**** Data shown ****
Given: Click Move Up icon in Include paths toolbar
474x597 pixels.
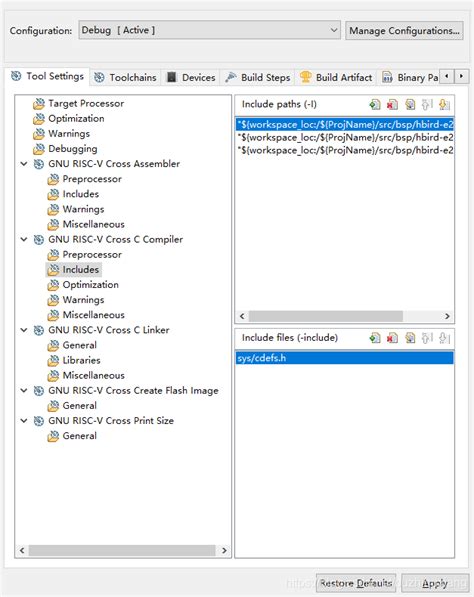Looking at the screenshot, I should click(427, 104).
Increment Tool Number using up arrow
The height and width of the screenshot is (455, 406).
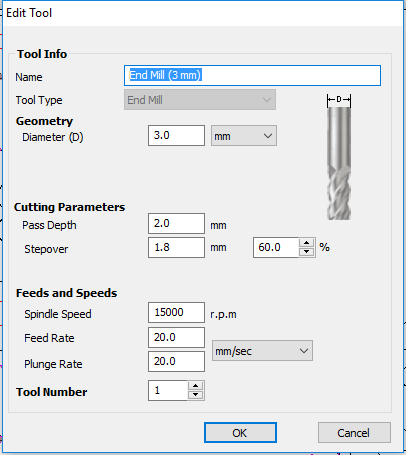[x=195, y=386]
****
Please lay out all of the data above as a Markdown table with two columns, Number and Text, giving each nonblank line its own numbered row and leaving the pictures out.

◆ **Result of this exercise**:
| Number | Text |
|---|---|
| 1 | Given: Click Move Up icon in Include paths toolbar |
| 2 | 474x597 pixels. |
| 3 | Looking at the screenshot, I should click(427, 104). |
| 4 | Increment Tool Number using up arrow |
| 5 | The height and width of the screenshot is (455, 406). |
| 6 | [x=195, y=386] |